After 18 months, the quest to win business wasn’t going well. But an almost chance business with the managing director of a travel and expat insurance underwriter, Accident and Health International, David Epper, changed all that. “David started Accident & Health International, so knew what it was to start from nothing. He took a liking to us on the spot and 15 minutes later a deal was done for Dynamiq to support their 150,000 travel and 20,000 expat clients around the world.”
Moorhouse admits there was some luck involved in getting this break “but then luck equals preparation plus opportunity. I had spent 18 months knocking on doors, but the opportunity didn’t present itself until I met David.”

How do you sell products you can’t afford to buy?

Mark Harrison, founder of highly successful online digital photography site, faced a big challenge when he started up – he couldn’t actually afford to buy in the products he wanted to sell.
“Importing product meant paying for it upfront. I started with literally $20 or so and a borrowed computer. The first 12 months was about being creative with making sales from small ticket items with larger margins and moving volume.”
This slow-and-steady approach was crucial in building a strong company. “I learnt that a passion for what you do is more important than the money you have to invest, so long as you are prepared to give your baby time to grow,” Harrison says.

Dealing with rejection

Katie May, founder of online parents directory KidzSpot, faced a hard slog in building her business with a small team of sales people in an outbound call centre.
“It was so difficult for us to convince a small business operator that online was essential to their marketing – just think of a fairy party or jumping castle operator taking our call as they’re en route to a party. They were not convinced about online and trying to get them to a computer to show them was impossible. Needless to say, there was a lot of rejection in the first six months.”
Keeping the team going was hard work, and May says she had to invest relentlessly in fun incentives and motivation to keep the call volumes and staff spirits up.
“It was hard. I suppose the biggest learning on this front was that you can motivate a team on more than sales results. Because results were few and far between in the early days, we learnt to motivate based on other metrics, such as total number of presentations in a day. It took us months to realise that salespeople need to feel like they’re winning each day. That worked and kept them motivated until the sales did come more regularly.”

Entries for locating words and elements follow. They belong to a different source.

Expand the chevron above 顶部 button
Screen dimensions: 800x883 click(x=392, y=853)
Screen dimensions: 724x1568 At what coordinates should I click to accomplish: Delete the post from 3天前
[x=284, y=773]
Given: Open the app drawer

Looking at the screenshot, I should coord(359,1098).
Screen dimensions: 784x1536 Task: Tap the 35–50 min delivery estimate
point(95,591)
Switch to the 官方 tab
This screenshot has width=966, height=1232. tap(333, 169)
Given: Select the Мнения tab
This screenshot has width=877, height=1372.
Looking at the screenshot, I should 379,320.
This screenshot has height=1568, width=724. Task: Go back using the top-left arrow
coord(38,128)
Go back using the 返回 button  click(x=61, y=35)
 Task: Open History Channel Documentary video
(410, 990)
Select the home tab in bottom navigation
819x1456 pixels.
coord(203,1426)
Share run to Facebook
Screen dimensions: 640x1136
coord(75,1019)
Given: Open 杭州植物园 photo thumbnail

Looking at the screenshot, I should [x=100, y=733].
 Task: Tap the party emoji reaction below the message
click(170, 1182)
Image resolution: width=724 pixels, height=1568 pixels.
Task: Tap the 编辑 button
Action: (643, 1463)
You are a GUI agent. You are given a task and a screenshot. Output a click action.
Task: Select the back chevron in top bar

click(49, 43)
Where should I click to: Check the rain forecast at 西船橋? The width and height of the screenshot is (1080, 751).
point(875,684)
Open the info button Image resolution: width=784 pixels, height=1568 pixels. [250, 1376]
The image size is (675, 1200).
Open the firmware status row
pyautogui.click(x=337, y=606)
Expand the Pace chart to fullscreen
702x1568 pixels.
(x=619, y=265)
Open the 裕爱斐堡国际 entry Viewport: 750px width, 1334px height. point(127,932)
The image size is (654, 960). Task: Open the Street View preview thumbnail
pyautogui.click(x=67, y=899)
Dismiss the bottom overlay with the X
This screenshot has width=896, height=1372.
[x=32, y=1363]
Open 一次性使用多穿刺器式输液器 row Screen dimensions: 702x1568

Earning respect by paying your way

Plenty of unproven start-ups struggle to earn the respect of investors, customers and suppliers. But when you are only 22, winning these groups over is even tougher. Just ask Costa Anastasiadis, co-founder of Crust Gourmet Pizza Bars.
When he started business as a stand-alone store, he quickly found that suppliers were hesitant to deal with him because of his age and relative inexperience – not a great situation when you’ve got big growth plans.
“My strategy was to make sure I paid all my suppliers on time, week in week out, to build a professional reputation. Being a good payer gets you a long way.”

Not killing the golden geese

Inovia IP, founded by Justin Simpson, have revolutionised the way patents are lodged in foreign jurisdictions, slashing the cost of the process through the clever use of technology. One of the company’s main customer groups is patent attorneys – who naturally weren’t exactly impressed at the idea of a new service that could slash their revenue.
“The business challenged the status quo and there were (and are) strong vested interests held by patent attorneys in maintaining client relationships and the ‘old’ way of doing business,” Simpson says.
The key to solving this problem was in the positioning of the company.
“We learnt to position our brand and services as an opportunity to attorneys instead of a threat and in doing so have won more than 50% of our business through this market.”